Idiopathic focal segmental glomerulosclerosis (FSGS) is a relatively frequent kidney disorder that manifest clinically as proteinuria and progressive loss of renal function. Genetic factors play a dominant role in the occurrence of FSGS. CD2-associated protein (CD2AP) is an adapter molecule and is essential for the slit-diaphragm assembly and function. Mutations in the CD2AP gene can contribute to FSGS development. Here, we describe a Chinese family of four generations with unexplained proteinuria. The proband, a 12-year-old boy, was diagnosed as FSGS. Whole-exome sequencing (WES) revealed an unknown frameshift insertion mutation (p.K579Efs^*7) of CD2AP gene that leads to a truncation of CD2AP protein. Bioinformatics strategies predicted that the novel mutation was pathogenic. The mutation was absent in either healthy family members or our 200 healthy controls. In summary, we used WES to explore the genetic lesion of FSGS patients and identified a novel mutation in CD2AP gene. This work broadens the mutation spectrum of CD2AP gene and provides data for genetic counseling to additional FSGS patients.

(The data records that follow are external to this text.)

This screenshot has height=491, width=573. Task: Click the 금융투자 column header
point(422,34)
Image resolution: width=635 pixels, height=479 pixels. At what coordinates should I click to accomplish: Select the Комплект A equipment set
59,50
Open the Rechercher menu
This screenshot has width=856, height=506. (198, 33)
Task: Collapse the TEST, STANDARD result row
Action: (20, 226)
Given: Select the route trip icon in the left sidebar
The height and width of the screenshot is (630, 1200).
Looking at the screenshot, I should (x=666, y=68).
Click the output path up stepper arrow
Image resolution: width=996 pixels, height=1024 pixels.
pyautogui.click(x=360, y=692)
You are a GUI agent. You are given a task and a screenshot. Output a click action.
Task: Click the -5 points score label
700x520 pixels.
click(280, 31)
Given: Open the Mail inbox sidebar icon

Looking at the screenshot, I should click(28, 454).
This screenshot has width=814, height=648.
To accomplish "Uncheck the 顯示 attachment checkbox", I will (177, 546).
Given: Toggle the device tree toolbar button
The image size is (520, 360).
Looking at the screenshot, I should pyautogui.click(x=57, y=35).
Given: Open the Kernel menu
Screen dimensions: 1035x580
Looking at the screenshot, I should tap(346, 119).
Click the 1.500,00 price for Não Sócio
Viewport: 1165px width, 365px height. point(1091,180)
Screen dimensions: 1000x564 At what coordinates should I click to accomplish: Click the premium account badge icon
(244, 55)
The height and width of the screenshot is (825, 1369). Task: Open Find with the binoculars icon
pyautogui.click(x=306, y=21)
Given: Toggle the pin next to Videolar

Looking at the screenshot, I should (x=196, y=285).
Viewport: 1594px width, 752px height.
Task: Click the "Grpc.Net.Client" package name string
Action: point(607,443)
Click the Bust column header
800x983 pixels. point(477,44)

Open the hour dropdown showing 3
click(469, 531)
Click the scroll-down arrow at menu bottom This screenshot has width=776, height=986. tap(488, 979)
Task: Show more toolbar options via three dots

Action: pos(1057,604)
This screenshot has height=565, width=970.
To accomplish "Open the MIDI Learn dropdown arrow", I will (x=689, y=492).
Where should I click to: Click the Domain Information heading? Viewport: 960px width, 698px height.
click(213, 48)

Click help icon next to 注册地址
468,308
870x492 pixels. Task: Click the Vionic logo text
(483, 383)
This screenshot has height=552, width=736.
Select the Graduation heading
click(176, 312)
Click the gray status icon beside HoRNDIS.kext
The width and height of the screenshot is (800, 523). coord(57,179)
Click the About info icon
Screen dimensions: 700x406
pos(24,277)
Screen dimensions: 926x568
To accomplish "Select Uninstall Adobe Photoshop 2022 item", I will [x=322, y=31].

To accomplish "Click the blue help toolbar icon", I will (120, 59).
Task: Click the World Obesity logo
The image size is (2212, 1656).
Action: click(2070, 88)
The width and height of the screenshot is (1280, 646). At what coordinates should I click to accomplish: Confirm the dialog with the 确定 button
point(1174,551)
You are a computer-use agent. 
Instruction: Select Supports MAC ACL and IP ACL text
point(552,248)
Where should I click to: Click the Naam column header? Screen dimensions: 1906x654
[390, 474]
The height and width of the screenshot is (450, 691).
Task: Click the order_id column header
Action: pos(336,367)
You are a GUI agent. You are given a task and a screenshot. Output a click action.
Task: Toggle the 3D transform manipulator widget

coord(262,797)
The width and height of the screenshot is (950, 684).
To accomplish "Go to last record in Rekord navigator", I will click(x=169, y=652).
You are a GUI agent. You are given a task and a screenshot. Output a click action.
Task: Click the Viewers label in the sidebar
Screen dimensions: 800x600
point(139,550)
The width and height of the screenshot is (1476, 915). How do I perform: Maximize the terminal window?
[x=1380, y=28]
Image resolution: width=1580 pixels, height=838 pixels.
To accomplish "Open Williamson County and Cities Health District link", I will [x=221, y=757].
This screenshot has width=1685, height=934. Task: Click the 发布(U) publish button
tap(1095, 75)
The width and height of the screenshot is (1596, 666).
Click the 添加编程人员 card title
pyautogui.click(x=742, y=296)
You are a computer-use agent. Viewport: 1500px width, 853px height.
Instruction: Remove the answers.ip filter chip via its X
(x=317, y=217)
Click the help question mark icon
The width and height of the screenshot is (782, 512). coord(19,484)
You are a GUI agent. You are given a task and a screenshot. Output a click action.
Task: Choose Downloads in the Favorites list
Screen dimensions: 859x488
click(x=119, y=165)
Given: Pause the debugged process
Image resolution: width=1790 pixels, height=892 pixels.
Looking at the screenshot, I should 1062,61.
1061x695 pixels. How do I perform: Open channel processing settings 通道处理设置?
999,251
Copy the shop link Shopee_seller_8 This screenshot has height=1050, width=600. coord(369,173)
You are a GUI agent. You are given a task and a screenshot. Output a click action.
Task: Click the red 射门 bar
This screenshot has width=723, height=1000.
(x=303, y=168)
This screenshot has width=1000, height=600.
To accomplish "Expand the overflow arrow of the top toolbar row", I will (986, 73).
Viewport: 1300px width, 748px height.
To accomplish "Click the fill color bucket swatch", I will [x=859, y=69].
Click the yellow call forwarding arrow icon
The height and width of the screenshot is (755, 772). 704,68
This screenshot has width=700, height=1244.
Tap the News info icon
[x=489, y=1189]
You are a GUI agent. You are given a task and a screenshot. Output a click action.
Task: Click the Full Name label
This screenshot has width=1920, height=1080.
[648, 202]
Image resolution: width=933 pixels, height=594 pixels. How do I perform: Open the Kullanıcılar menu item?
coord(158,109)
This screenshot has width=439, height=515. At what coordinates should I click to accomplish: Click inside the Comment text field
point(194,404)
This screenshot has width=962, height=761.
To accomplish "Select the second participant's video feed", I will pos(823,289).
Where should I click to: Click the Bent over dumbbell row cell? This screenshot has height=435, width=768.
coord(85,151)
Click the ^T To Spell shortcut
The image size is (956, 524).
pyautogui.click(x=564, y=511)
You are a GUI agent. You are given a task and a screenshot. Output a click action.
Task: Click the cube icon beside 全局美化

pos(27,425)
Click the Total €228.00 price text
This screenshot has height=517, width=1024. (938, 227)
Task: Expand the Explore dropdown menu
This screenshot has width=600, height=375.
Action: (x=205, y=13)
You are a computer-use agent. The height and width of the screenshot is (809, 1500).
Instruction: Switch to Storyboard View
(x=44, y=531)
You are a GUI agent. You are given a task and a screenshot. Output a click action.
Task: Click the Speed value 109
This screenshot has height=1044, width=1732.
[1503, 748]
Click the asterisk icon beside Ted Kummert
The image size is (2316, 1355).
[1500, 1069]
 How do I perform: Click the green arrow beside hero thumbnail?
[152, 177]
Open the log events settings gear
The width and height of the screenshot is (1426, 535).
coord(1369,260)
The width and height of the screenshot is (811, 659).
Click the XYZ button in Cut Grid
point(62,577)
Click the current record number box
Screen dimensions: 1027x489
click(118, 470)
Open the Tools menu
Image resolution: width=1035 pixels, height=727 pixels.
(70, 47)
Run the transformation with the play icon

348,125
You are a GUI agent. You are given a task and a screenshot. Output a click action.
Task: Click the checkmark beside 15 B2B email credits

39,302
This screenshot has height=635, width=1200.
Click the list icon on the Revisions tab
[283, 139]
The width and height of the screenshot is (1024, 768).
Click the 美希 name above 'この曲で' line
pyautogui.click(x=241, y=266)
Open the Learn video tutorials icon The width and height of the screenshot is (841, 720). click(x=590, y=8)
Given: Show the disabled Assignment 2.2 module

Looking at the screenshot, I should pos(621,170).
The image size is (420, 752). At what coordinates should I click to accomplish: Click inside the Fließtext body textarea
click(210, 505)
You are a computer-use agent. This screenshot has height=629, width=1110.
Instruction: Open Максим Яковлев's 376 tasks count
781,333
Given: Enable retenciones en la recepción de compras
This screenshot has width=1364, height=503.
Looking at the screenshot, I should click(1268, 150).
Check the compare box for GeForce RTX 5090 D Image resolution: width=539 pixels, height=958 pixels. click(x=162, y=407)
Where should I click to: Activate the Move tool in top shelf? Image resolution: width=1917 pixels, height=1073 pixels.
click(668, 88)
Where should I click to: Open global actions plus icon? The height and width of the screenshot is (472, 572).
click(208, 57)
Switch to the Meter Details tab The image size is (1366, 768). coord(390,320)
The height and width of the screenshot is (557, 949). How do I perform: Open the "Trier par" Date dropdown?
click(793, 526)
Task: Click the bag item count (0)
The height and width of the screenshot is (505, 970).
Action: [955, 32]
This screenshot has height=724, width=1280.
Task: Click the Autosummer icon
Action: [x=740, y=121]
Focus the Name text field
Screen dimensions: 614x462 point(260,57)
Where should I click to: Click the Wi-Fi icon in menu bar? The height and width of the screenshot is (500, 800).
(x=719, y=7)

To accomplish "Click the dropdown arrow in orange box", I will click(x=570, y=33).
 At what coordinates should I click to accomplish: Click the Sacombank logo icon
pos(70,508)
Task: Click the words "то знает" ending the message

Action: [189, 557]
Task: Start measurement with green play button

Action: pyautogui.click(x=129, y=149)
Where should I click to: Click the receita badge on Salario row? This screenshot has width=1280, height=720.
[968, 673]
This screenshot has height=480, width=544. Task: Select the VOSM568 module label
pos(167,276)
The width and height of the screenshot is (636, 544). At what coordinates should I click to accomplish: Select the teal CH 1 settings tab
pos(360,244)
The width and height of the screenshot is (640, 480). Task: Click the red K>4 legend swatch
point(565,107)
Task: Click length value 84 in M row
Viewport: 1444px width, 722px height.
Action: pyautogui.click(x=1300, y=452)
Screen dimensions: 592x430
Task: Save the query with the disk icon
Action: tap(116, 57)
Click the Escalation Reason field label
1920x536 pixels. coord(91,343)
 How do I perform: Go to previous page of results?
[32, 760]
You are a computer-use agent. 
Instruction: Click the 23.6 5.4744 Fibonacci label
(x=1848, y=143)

Keywords: CD2AP; FSGS; heterozygote; mutation; whole-exome sequencing.

Figure 1

The clinic and sequencing data of this FSGS family. (A) The pedigree of this FSGS family. Squares indicate male family members; circles, female members; black symbols, the affected members; white symbols, unaffected members; arrow, proband. (B) HE staining (C) Masson staining for renal biopsy of the proband (IV-1). (D) Sanger DNA sequencing chromatogram demonstrates a heterozygosity mutation (c.1734_1735insG/p.K579Efs*7) of CD2AP gene in affected members. (E) Alignment of multiple CD2AP protein sequences across species. Letters in red show the K579 site is evolutionarily conserved.

Figure 2

The bioinformatics analysis of mutations. (A) Structure prediction of the mutant protein. The wild type CD2AP (CD2AP-WT) protein structure and the p.K579Efs*7 mutant CD2AP (CD2AP-p.K579Efs*7) protein structure were predicted by SWISS-MODEL online software. (B) Overview of all known and novel CD2AP mutations. The CD2AP gene is shown, with all known CD2AP mutations (black letters) and novel mutation (red letters). Blue rectangles indicate exons. Introns are not shown to scale. The CD2AP protein structure is shown. CC, coiled-coil domain; SH3, Src homology 3 domain.